**Document section:**
┄┄┄┄┄┄

The Unapologetic Mathematician

Mathematics for the interested outsider

Monoidal Structures on Span 2-Categories

Now we want to take our 2-categories of spans and add some 2-categorical analogue of a monoidal structure on it.

Here’s what we need:

  • An object \mathbf{1} called the unit object.
  • For objects A_1 and A_2, an object A_1\otimes A_2.
  • For an object A and a 1-morphism f:B\rightarrow C, 1-morphisms A\otimes f:A\otimes B\rightarrow A\otimes C and f\otimes A:B\otimes A\rightarrow C\otimes A.
  • For an object A and a 2-morphism \alpha:f\Rightarrow g, 2-morphisms A\otimes\alpha:A\otimes f\Rightarrow A\otimes g and \alpha\otimes A:f\otimes A\Rightarrow g\otimes A.
  • For 1-morphisms f:A\rightarrow A' and g:B\rightarrow B', a 2-morphism \bigotimes_{f,g}:(f\otimes B')\circ(A\otimes g)\Rightarrow(A'\otimes g)\circ(f\otimes B) called the “tensorator”.

Notice that instead of defining the tensor product as a functor, we define its action on a single object and a single 1-morphism (in either order). Then if we have two 1-morphisms we have two ways of doing first one on one side of the tensor product, then the other on the other side. To say that \underline{\hphantom{X}}\otimes\underline{\hphantom{X}} is a functor would say that these two are equal, but we want to weaken this to say that there is some 2-morphism from one to the other.

┄┄┄┄┄┄

**Given material:**
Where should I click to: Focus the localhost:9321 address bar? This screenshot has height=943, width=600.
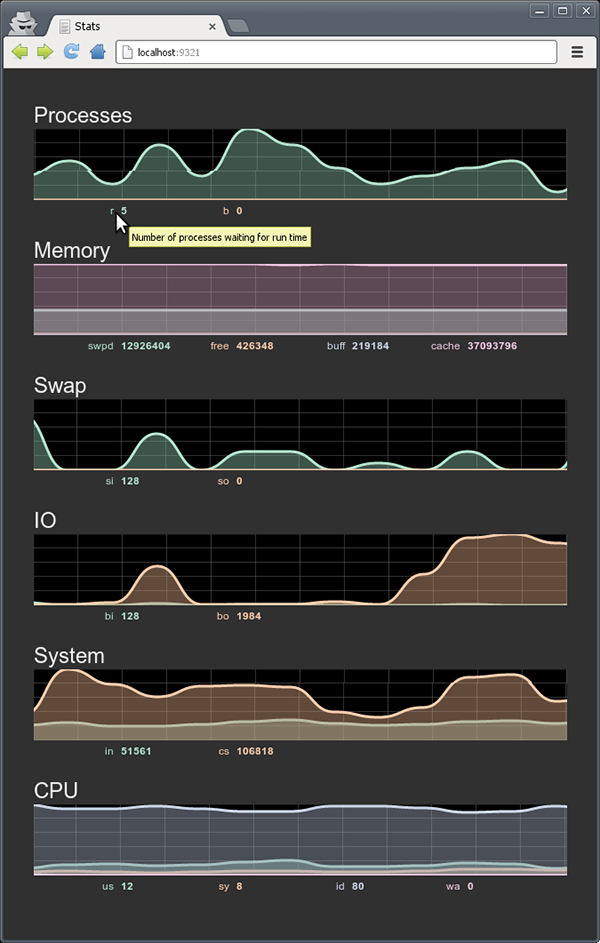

┄┄┄┄┄┄

**Stated goal 1:** Reproduce the monoidal structures text from "Here’s what we" through "A\Rightarrow g\otimes A.", inclusive, replacing "unit object" with "identity object".
**Stated goal 2:** The monoidal structures text lists requirements for the structure. Name each thing that those requirements say must be provided.
The material has no role in this exercise.

**Exercise answer 1:**
Here’s what we need:

  • An object \mathbf{1} called the identity object.
  • For objects A_1 and A_2, an object A_1\otimes A_2.
  • For an object A and a 1-morphism f:B\rightarrow C, 1-morphisms A\otimes f:A\otimes B\rightarrow A\otimes C and f\otimes A:B\otimes A\rightarrow C\otimes A.
  • For an object A and a 2-morphism \alpha:f\Rightarrow g, 2-morphisms A\otimes\alpha:A\otimes f\Rightarrow A\otimes g and \alpha\otimes A:f\otimes A\Rightarrow g\otimes A.

**Exercise answer 2:**
- An object 1, called the unit object.
- For objects A_1 and A_2, an object A_1 ⊗ A_2.
- For an object A and a 1-morphism f: B → C, the 1-morphisms A ⊗ f: A ⊗ B → A ⊗ C and f ⊗ A: B ⊗ A → C ⊗ A.
- For an object A and a 2-morphism α: f ⇒ g, the 2-morphisms A ⊗ α: A ⊗ f ⇒ A ⊗ g and α ⊗ A: f ⊗ A ⇒ g ⊗ A.
- For 1-morphisms f: A → A' and g: B → B', a 2-morphism ⊗_{f,g}: (f ⊗ B') ∘ (A ⊗ g) ⇒ (A' ⊗ g) ∘ (f ⊗ B), called the "tensorator."